- **DIRECTIONS FOR THIS TASK**: Put the stretch below, from the line containing "Screen dimensions: 769x448" through the line containing "tap(131, 122)", into a JSON list of strings with one string per line and no blank lines. Leave the pictures out of the answer.

- **GIVEN DATA**:
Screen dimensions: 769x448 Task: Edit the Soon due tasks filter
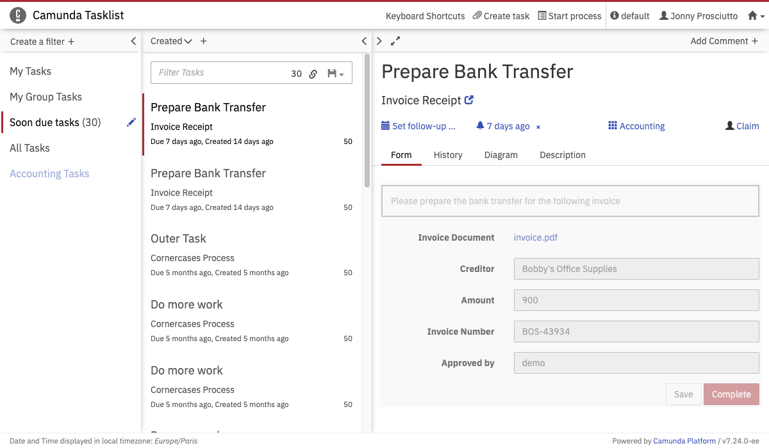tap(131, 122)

...

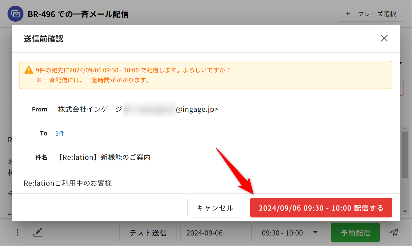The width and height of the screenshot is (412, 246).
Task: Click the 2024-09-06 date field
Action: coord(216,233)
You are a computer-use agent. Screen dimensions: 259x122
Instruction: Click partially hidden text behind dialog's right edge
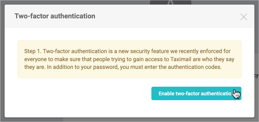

--

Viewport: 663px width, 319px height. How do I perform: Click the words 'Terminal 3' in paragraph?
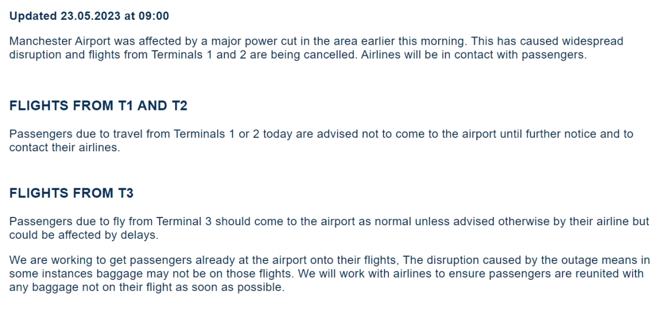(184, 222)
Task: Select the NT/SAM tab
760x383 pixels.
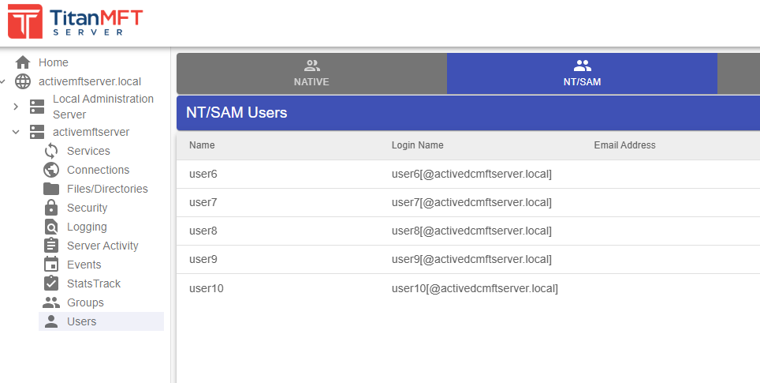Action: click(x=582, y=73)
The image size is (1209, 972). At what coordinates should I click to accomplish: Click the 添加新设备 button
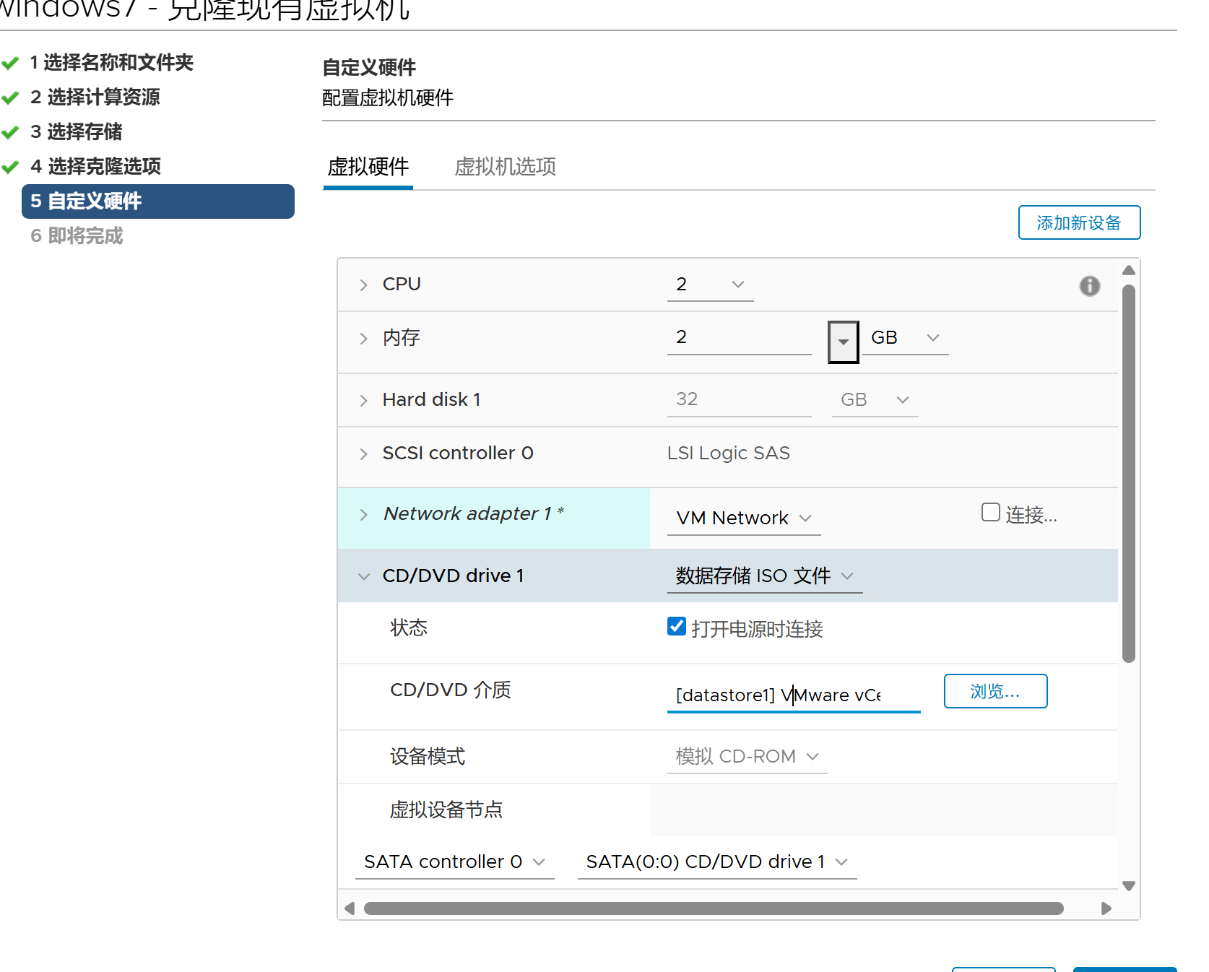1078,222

- **ANSWER TO THE TASK**:
[
  "Screen dimensions: 769x448 Task: Edit the Soon due tasks filter",
  "tap(131, 122)"
]